In order to ensure a comfort, safe, and productive environment, the lighting system must provide suitable condition with desired illumination level. At the same time, lighting system needs to be designed in such a way that consumes the optimum amount of energy. In this modernized era, light source can produce the equal light compared with the traditional lighting systems used 20 years ago, while consuming half the energy input. Malaysia as a fast developing country has to look forward to energy efficiency technologies due to several factors such as cost increment in building new power plants, continuing shortfall between electricity demand and supply, and competing needs for investment capital.

Among all the electric consumers, lighting has one of the highest shares in the residential and commercial sector. Lighting accounts for approximately 20% to 30% of the electricity consumption worldwide [1, 2]. By switching towards more energy efficient lighting technologies, a considerable amount of energy could be saved [3]. The study by Trifunovic et al. [4] showed a potential energy saving of up to 27% in residential and 30% in the commercial sector.

The process of replacing inefficient light systems with more advanced and high efficiency systems are called lighting retrofits. The success of a retrofit program depends on different parameters, such as policies and regulations, occupant’s expectation, building specification, and human factors, which has the highest effect among other parameters [5]. These parameters are highly interdependent and could have a significant impact on the design.

The increase in energy consumption contributes significantly to the environment in consequences of the emission production. Almost 80% of the world electricity is produced from the combustion of fossil fuels. This eventually has changed the pattern of emission production. The gases that are being produced by burning the fossil fuels are “greenhouse gases” which contributes to global warming, ozone depletion, acid rain, and other negative impacts [3].
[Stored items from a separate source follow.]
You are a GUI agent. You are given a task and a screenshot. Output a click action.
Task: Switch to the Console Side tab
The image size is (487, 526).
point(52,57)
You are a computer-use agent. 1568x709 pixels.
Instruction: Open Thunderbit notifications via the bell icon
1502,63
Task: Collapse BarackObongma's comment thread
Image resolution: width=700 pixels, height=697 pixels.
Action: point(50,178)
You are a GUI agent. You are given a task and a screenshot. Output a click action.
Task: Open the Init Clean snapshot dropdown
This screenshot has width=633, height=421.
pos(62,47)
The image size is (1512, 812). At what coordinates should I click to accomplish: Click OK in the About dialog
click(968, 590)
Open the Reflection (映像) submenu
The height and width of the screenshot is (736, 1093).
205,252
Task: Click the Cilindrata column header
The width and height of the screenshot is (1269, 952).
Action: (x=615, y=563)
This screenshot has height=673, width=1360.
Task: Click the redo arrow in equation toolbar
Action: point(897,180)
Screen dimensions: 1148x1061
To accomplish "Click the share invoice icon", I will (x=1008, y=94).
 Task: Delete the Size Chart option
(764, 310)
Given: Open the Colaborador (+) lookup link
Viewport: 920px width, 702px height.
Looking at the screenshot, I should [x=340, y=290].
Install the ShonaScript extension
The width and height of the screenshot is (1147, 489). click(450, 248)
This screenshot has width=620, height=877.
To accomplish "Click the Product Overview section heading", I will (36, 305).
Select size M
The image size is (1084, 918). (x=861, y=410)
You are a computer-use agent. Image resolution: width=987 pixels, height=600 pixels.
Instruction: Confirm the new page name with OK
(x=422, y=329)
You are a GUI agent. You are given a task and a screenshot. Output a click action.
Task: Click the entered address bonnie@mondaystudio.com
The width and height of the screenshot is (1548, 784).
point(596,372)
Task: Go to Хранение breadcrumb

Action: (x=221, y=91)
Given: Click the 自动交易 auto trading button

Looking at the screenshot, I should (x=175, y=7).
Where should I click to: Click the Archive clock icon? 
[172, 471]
1.1. Incandescent Light Bulbs

Incandescent light bulbs have been the most commonly used light sources over the past one and a half decade also called the “Edison Bulb.” They have a simple technology; when connected to a power supply, the electric current heated the wires and tungsten filament to 4,000 degrees Fahrenheit and tungsten begins to evaporate. Without the inert gasses (argon and nitrogen), the tungsten particles would collect on the inside of the glass, causing it to darken. The gasses, however, collect the tungsten particles and send them back to the filament. However, almost 90% of the energy generated by an incandescent bulb is released as heat, not light.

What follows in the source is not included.